Когда отъехали от городка, Кучум, вырвавшись вперед, привстал на стременах и оглянулся. Чуть позади скакали, улыбаясь, Тураш и его брат Кылдас, тоже знающий толк в ловчих соколах. Они держали каждый по птице, пристегнутые тонкой цепочкой к левой руке охотников, головы которых были плотно накрыты специальной шапочкой. Иногда при сильной скачке соколы вскидывали крылья навстречу порывам ветра, вертя головой, пытаясь когтями сбросить шапочку, но, не доставая до нее, еще сильнее цеплялись лапами за охотничью рукавицу, удерживаясь и балансируя на руке.
Следом за ними два нукера везли клетки с запасными птицами уже без шапочек на головах. Они, злобно щеря клювы, непрестанно вертели головами, оглядывая все вокруг.

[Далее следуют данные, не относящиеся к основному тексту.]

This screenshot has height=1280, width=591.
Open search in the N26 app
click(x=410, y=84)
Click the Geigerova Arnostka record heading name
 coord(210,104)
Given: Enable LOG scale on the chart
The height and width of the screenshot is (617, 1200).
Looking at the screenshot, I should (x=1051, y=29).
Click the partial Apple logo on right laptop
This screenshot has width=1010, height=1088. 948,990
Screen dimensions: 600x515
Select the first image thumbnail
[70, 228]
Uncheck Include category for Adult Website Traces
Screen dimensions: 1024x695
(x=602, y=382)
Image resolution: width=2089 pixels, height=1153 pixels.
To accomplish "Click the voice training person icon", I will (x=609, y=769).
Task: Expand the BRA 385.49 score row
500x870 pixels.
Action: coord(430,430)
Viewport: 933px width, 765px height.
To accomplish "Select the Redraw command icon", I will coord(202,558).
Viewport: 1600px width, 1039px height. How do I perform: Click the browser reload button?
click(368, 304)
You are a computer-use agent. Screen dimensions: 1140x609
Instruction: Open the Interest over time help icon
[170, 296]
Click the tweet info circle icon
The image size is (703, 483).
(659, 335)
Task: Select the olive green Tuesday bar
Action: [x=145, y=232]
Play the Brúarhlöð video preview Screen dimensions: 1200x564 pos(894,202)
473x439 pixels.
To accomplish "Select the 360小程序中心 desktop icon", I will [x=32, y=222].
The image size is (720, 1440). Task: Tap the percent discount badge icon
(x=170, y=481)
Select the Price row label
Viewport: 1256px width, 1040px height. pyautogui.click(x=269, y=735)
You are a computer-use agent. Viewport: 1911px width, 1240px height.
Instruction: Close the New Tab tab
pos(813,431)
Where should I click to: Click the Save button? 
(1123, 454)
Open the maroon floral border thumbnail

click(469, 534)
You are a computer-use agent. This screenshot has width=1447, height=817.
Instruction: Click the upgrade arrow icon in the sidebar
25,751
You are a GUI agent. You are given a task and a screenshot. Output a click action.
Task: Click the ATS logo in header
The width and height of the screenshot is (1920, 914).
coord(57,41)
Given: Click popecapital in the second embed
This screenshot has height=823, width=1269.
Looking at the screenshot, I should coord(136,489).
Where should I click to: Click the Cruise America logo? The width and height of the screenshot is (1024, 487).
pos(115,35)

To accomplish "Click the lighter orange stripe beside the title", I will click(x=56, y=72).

Далее двигались воины охраны, меж которыми явно выделялась хрупкая фигурка девушки, совсем не плохо державшейся в седле. Она была хороша в темно-зеленом халате, облегающих стройные ноги шароварах, заправленных в длинные красные сапоги и круглой с лисьей опушкой шапке на голове. Издалека Кучум не мог разглядеть ее лица, но ему показалось, будто она улыбается, радуясь чему-то своему подставляя лицо мягкому порывистому ветру.